Articles by Jim Gainan

As published in the Billings Gazette

Growing Up: Extra care and attention helps establish a good garden

This is part two of a two-part story.

One thing for sure, this year I'm going to use a time-release fertilizer to give my plantings a baseline for the summer and then supplement with water soluble plant food and blossom booster weekly.  It's nearly impossible to amend our soil to 'perfect' condition. 

So, just like the multi-vitamin I take every day, the plants need supplemental nutrition to flourish. It makes a huge difference in the quality and number of blooms the plants produce later in the summer when, without proper spring and early summer nutrition, the plants begin to turn light green and leggy.

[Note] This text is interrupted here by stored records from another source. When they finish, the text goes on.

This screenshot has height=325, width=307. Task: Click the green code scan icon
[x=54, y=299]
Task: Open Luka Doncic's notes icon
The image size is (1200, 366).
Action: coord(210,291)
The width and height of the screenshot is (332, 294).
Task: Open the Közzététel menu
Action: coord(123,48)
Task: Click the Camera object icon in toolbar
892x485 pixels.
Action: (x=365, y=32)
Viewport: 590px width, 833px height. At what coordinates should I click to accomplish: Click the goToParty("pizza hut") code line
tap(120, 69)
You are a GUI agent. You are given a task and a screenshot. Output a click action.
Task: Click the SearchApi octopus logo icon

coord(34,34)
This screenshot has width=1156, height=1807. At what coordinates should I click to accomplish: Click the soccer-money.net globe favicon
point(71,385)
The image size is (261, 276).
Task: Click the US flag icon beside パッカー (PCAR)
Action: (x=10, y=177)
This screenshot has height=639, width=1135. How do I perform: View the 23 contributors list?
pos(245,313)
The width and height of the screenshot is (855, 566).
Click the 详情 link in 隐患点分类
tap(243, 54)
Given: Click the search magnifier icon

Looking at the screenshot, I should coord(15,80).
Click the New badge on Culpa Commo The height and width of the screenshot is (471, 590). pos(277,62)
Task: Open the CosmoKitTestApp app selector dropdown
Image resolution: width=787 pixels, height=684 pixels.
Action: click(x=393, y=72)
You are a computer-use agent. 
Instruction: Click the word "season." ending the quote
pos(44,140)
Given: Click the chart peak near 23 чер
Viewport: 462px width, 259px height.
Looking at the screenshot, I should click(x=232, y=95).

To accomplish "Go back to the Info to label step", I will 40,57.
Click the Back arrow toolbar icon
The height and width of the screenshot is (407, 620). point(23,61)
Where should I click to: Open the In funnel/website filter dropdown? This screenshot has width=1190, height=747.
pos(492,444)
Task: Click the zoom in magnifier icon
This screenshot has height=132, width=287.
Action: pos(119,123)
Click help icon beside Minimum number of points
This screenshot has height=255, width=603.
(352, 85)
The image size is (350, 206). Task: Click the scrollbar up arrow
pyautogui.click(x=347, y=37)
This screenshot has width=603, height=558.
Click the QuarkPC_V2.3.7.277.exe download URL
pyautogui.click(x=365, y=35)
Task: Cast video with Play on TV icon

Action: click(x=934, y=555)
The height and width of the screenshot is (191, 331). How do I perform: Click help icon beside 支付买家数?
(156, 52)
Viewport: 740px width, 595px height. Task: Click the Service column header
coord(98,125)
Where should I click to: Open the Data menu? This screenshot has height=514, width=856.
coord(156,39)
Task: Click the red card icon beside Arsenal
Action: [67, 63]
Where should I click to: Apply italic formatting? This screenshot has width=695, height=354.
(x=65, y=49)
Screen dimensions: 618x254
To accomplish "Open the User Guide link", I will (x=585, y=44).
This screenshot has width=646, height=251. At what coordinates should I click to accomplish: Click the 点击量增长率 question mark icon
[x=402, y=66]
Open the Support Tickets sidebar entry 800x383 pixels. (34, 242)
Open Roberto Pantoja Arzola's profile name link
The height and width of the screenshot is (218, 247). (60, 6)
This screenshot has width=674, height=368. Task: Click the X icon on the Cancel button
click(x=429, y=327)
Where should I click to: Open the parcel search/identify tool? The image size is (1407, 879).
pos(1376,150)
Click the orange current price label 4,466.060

The date to remember is May 15th, the last official frost date for the Billings area. By this date, it's reasonably safe to place tender annuals and other plants outside.  But remember, last year we had snow in June! Many old timers never planted before Memorial Day.

However, there are things gardeners can be doing now.  Start by cleaning up winter mulch and removing it to the compost pile. Re-evaluate your existing landscape. Plan and prepare new beds.  Do a soil test; inexpensive DYI tests are available. Add gypsum to help amend the clay-type soils of our area, and compost to add nutrients and improve the structure of the soil. 

Use a Montana-produced compost, such as Glacier Gold Compost, to be a better 'Green' gardener. Shop locally for gardening products helps limit the impact on the environment.  Till your soil, if it's workable. 

Do you need to add new plants? Now is the best time to plant perennials, shrubs and trees.  The selection is great this time of the year. Divide or move perennials if they have not broken dormancy.  Remember the rule of thumb is "Perennials that bloom in the spring are divided in the fall".  Perennials that bloom in the summer and fall are divided in the spring. Harden off newly-purchased plants before planting. 

It is very important to use a starter fertilizer, such as Bonide Plant Starter and add compost to the planting hole.  This insures the plant gets off to a good start.

Deep water established trees, shrubs, and perennials if the ground is dry.  Feed the plants with plant-specific fertilizers. Remove mulch from around roses and give them their first feeding application of Bill's Rose Food.  (This fertilizer is also excellent for strawberries and raspberries.)

Now is the time to fertilize your trees and shrubs.  Use a slow release fertilizer that is formulated for trees and shrubs.  It is a good time to use Bonide Tree and Shrub Systemic.  This easy-to-use (no spraying) product will help prevent insect problems.  This is especially important on plants that had severe infestations last year or are prone to insect damage, such as aphids on snowball shrubs.

Get a jump start on your vegetable garden. It is safe to plant cool weather plants, radishes, carrots, beets, peas, sweet peas, lettuce, chard, onions sets, potatoes, and spinach directly in the garden.  You can also plant strawberries, raspberries, rhubarb, asparagus, and horseradish. I had trouble with my cucumbers last year, so this year I'm going to buy plants that have been started in the greenhouse and plant when the sun is hot and the soil is warm.  Hopefully this year, I will have a crop.  The best one I grew last year looked more like an avocado!

Begin to water your lawn if the weather is warm and dry.  Mow your lawn if you have not done so.  Check for any winter damage from snow mold.  This fungus problem is caused when the turf remains wet from snow, rain, or poor surface drainage.  Treat the lawn with Bayer Fungus Control early in early spring at the first sign of the disease. 

Protect your planting from unfriendly visitors.  Spray with Bonide Repels All, Liquid Fence Deer and Rabbit Repellent, or Plantskyd to keep deer and rabbits away.  Alternating these repellents brings the best results. You will need to keep spraying the new growth for best protection.

Now that you have your 'to-do' list, enjoy the day. You can work out a lot of life's problems digging in the dirt. The fresh air and the hopeful anticipation of planting a seed is a great way to experience life!

Jim Gainan is VP/Shareholder of Gainan's Flower and Garden Center in Billings.